11人が本棚に入れています
本棚に追加
門を一歩入ると、とたんにしめった空気がボクの体にまきついてきた。霧のシャワーをあびているみたいだ。
雨やしきの中は薄暗くて、迷子になりそうな深い森が広がっていた。いろんな種類の木が重なり合うように生えていて、あちこちの葉っぱから、しずくがポタポタと落ちてくる。
十歩も行かないうちに霧は雨に変わった。柔らかい絹糸みたいな雨に濡れながら、僕らは森の中の小さな道をたどって行った。

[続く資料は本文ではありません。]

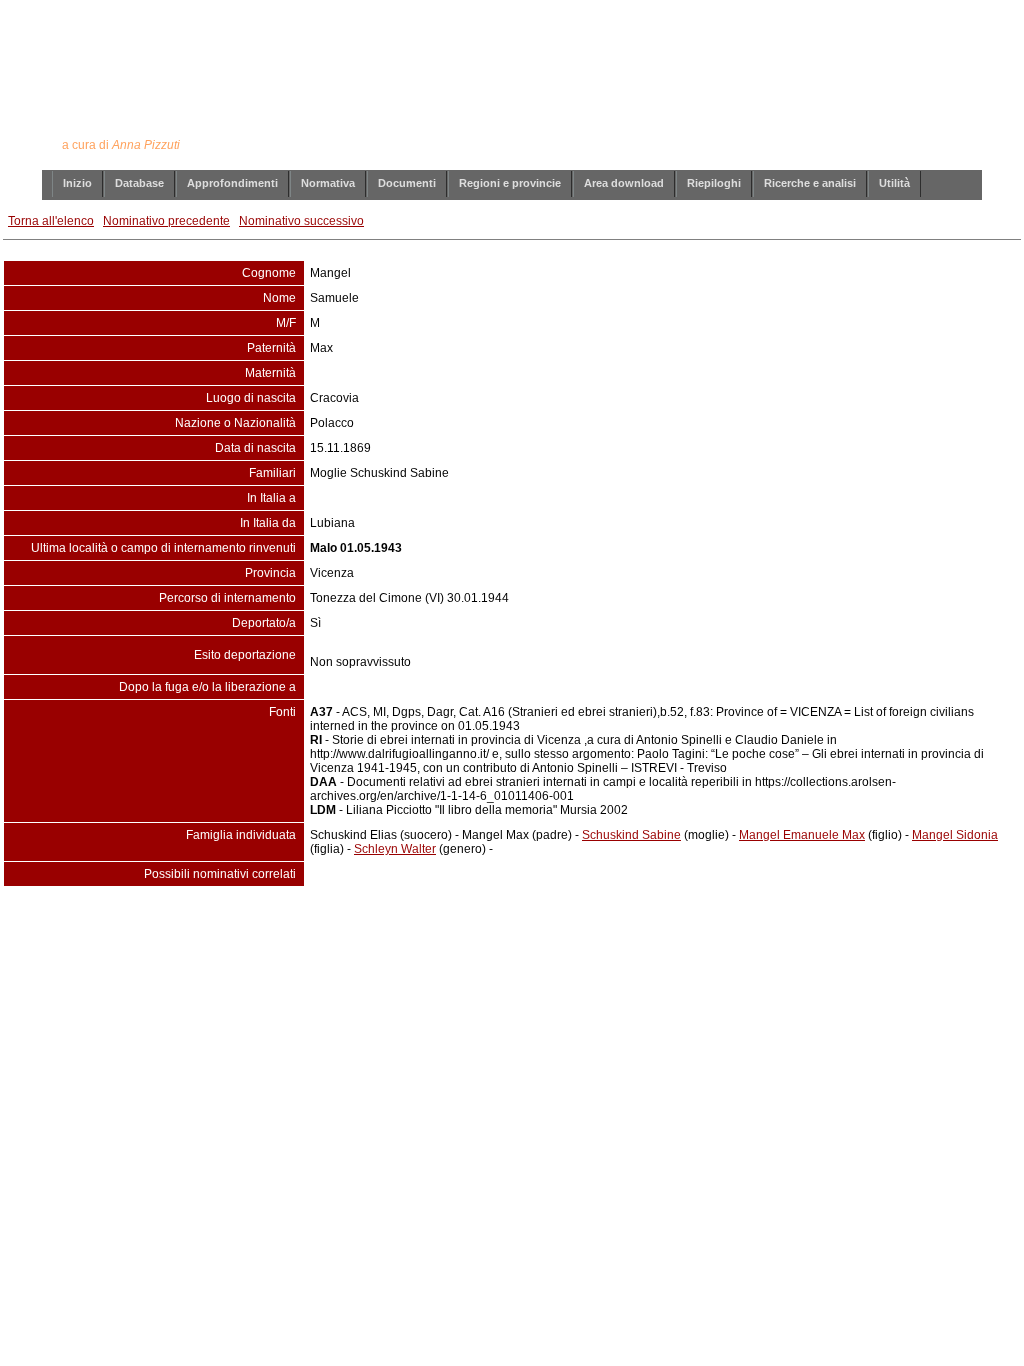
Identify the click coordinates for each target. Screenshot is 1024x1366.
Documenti (407, 183)
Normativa (328, 183)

しばらく歩くと、とつぜん森が途切れ、目の前がパーッと開けて、真っ正面に大きな洋館があらわれた。真ん中が高くなっていて、羽を広げた鳥みたいで、絵本に出てくるお城のような建物だった。
前の庭には、花、花、花がこれでもかというほど、すきまなく咲いている。
うすい色や、こい色があるけれど、どれもみんな紫色だ。
バラや、桜草、ゆり、すみれに似ている花、あじさいみたいのもある。
でも、どこかが少しずつちがっていて、いままでに一度も、見たことのない花ばかりだった。
最初のコメントを投稿しよう!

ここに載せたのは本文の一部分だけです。